Pull out every line in the rows below that contains the word "button", and copy each of those lines in full.
---
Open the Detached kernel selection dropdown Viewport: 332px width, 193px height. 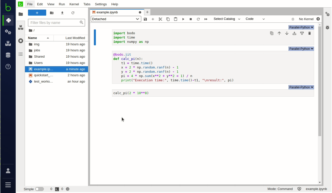(116, 19)
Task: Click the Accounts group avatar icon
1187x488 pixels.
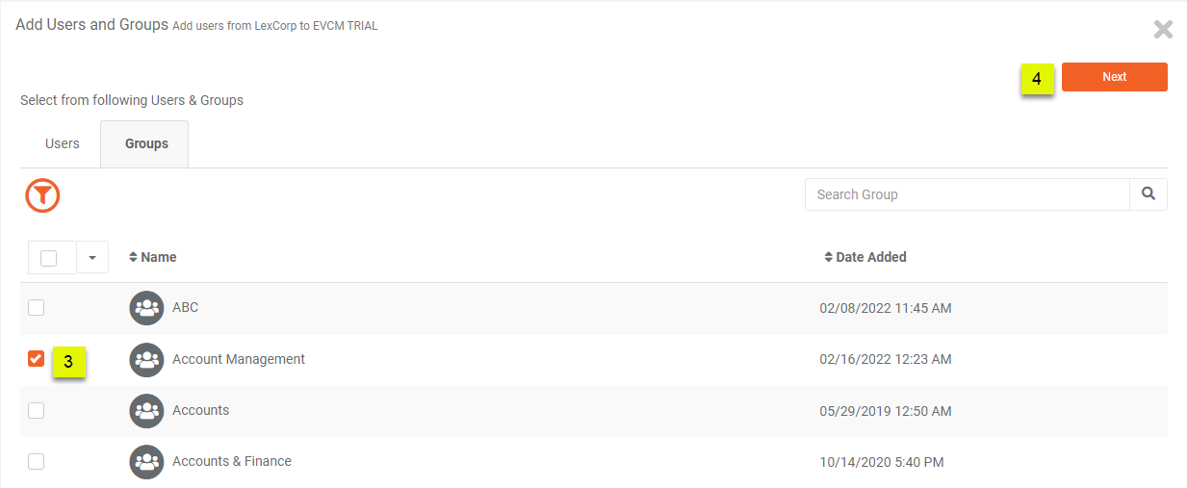Action: 146,411
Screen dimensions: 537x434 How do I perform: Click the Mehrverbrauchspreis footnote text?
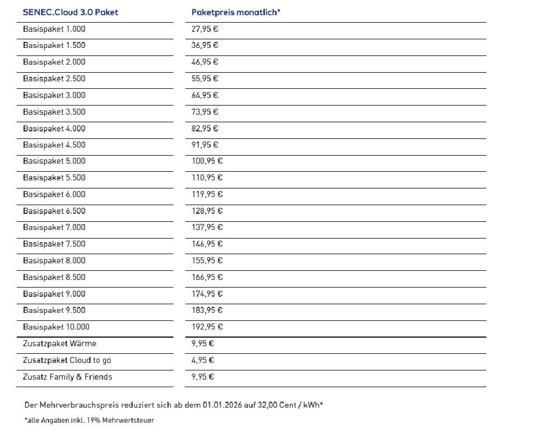[173, 405]
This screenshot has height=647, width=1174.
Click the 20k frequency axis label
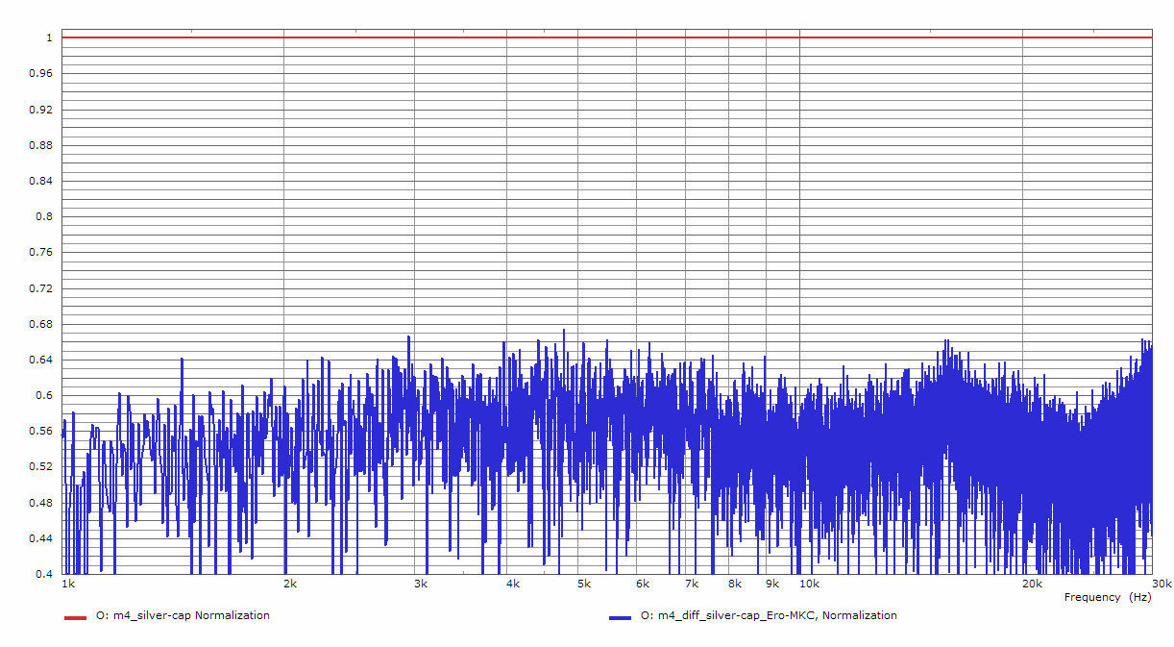point(1032,584)
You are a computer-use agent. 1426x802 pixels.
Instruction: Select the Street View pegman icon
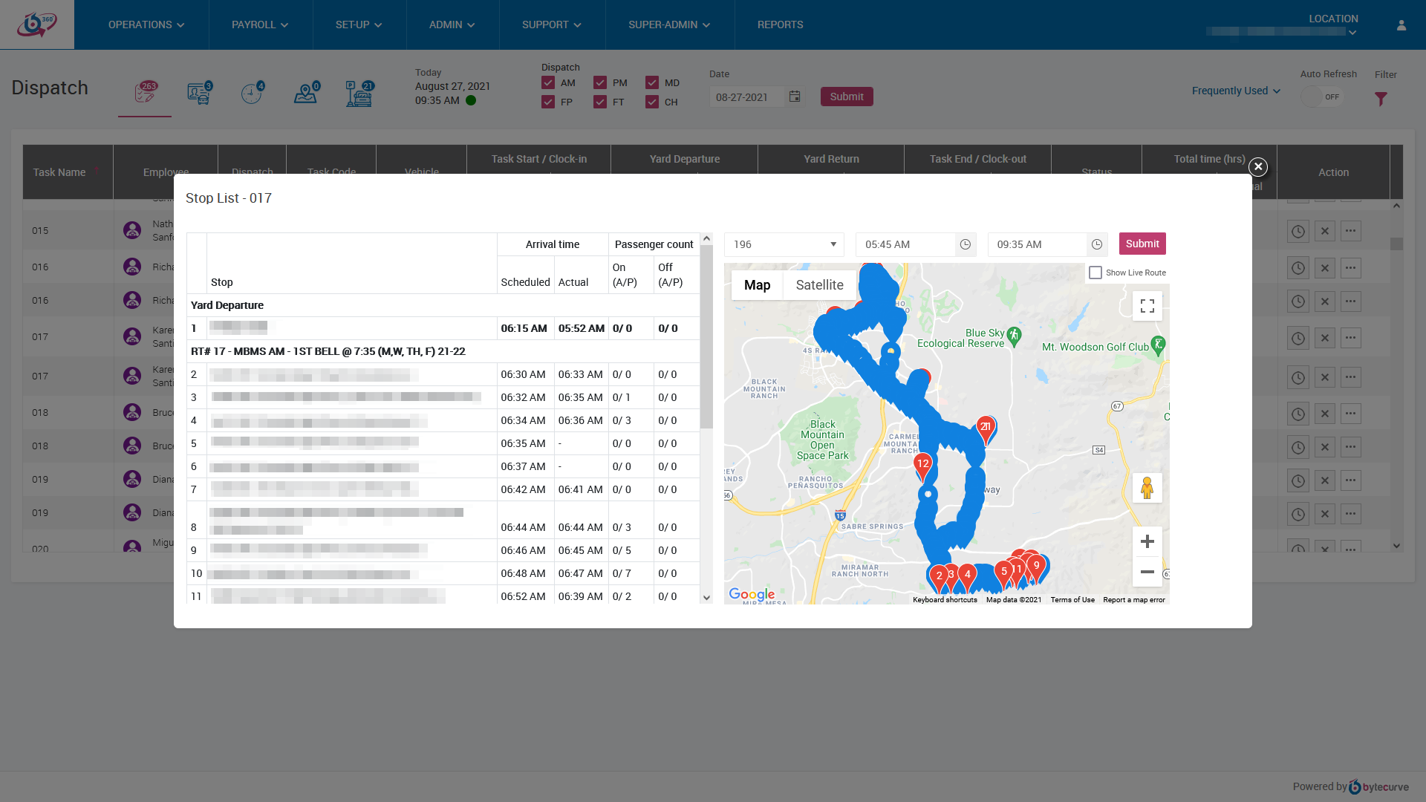pos(1147,488)
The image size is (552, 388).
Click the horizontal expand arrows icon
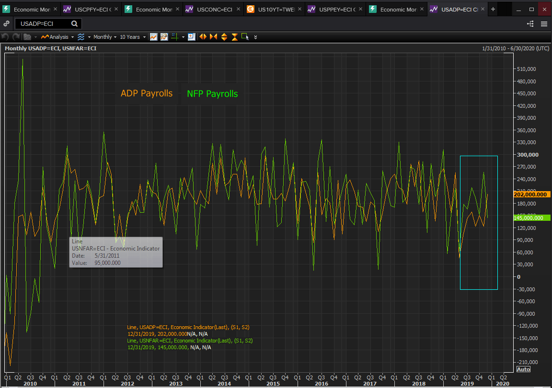[203, 37]
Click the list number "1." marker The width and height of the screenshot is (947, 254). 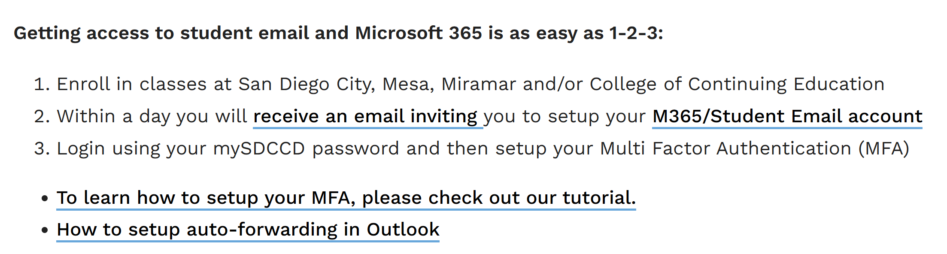42,84
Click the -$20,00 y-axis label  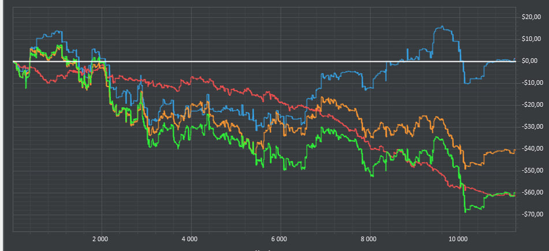(529, 105)
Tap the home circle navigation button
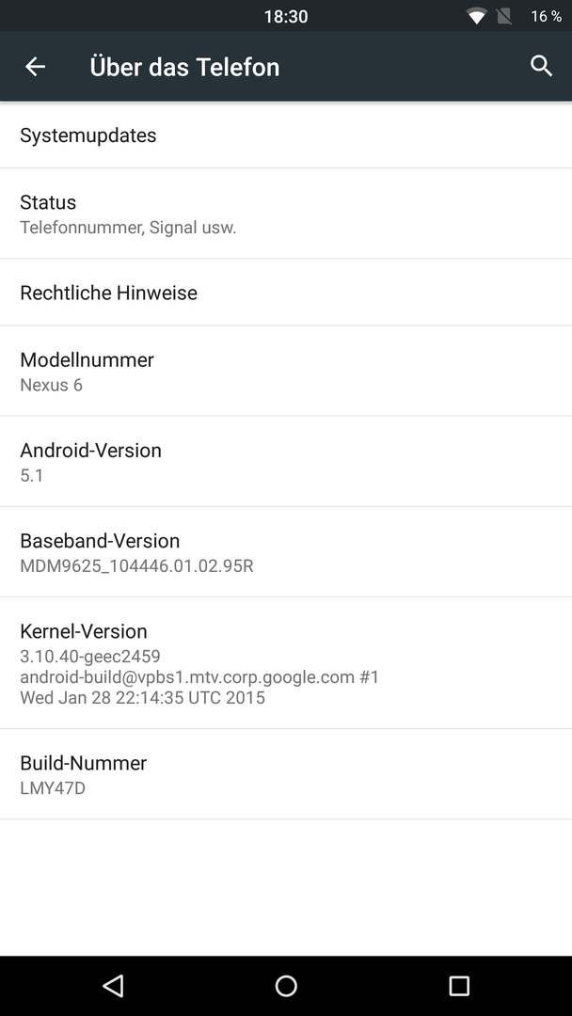The height and width of the screenshot is (1016, 572). (286, 986)
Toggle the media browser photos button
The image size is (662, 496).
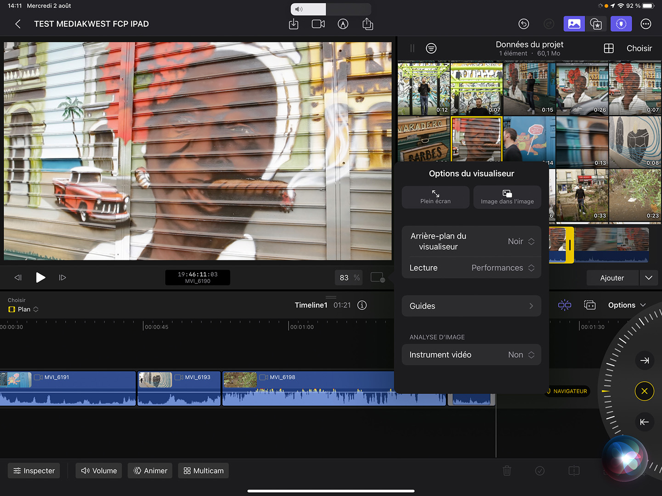[x=574, y=24]
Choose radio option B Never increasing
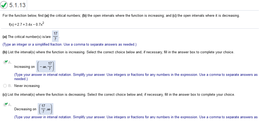Screen dimensions: 259x123 pyautogui.click(x=5, y=86)
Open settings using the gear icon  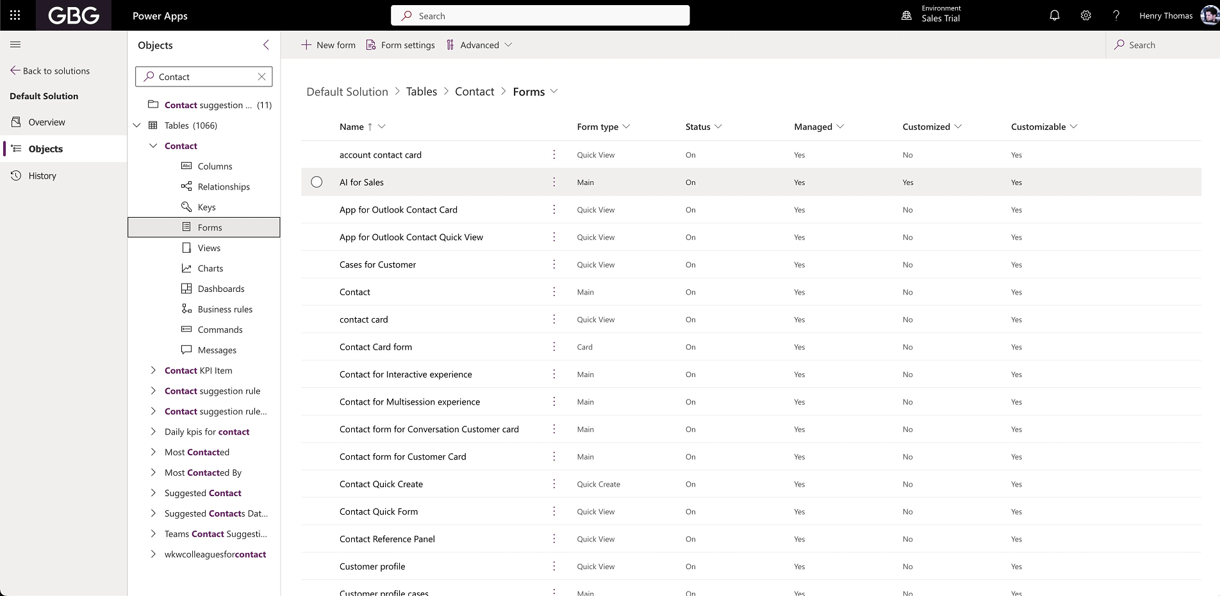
---
• [Solution to this task]
Tap the home circle navigation button
Toggle the media browser photos button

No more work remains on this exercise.